2012/11/10

[ARM] DMB, DSB, ISB


Definition

Home > ARM and Thumb Instructions > Miscellaneous instructions > DMB, DSB, and ISB

DMB
Data Memory Barrier acts as a memory barrier. It ensures that all explicit memory accesses that appear in program order before the DMB instruction are observed before any explicit memory accesses that appear in program order after the DMB instruction. It does not affect the ordering of any other instructions executing on the processor.

DSB
Data Synchronization Barrier acts as a special kind of memory barrier. No instruction in program order after this instruction executes until this instruction completes. This instruction completes when:
  • All explicit memory accesses before this instruction complete.
  • All Cache, Branch predictor and TLB maintenance operations before this instruction complete.

ISB
Instruction Synchronization Barrier flushes the pipeline in the processor, so that all instructions following the ISB are fetched from cache or memory, after the instruction has been completed.

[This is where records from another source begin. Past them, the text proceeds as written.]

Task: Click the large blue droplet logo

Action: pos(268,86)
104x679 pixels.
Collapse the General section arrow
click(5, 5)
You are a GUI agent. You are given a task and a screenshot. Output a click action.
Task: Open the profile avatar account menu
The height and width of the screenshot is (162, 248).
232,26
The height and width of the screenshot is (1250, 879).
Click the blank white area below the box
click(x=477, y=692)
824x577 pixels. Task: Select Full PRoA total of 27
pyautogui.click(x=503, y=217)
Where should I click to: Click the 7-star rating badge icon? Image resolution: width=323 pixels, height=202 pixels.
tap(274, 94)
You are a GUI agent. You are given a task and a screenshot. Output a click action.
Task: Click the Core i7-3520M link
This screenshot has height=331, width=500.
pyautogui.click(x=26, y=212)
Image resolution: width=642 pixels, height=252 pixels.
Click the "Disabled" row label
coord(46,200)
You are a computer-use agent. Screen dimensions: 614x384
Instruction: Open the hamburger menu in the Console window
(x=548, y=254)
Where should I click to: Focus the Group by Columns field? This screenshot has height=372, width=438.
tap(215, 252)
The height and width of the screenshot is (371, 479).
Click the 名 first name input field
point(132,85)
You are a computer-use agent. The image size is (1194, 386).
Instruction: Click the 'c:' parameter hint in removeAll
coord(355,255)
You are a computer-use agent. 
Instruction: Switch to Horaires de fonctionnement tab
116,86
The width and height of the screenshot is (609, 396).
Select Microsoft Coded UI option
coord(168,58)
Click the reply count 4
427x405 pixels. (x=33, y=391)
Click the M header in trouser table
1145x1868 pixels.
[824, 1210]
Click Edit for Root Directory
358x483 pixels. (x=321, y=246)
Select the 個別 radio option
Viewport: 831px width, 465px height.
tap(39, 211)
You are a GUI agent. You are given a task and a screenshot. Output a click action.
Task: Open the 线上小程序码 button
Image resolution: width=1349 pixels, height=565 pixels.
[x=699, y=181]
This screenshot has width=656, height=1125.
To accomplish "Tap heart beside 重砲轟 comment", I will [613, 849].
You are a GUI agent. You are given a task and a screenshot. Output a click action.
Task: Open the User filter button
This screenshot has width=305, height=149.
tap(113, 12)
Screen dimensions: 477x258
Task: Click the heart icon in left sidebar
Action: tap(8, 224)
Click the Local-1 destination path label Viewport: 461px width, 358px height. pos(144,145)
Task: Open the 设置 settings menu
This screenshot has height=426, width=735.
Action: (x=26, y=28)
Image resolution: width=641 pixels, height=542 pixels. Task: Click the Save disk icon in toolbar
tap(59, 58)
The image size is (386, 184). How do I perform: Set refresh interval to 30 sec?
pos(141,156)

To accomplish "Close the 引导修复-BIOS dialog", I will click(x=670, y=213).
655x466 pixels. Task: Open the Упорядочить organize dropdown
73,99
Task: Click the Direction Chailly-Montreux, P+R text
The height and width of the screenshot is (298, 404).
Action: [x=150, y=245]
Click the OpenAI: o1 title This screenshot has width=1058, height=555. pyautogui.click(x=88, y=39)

It ensures that the effects of context altering operations, such as changing the ASID, or completed TLB maintenance operations, or branch predictor maintenance operations, as well as all changes to the CP15 registers, executed before the ISB instruction are visible to the instructions fetched after the ISB.
In addition, the ISB instruction ensures that any branches that appear in program order after it are always written into the branch prediction logic with the context that is visible after the ISB instruction. This is required to ensure correct execution of the instruction stream.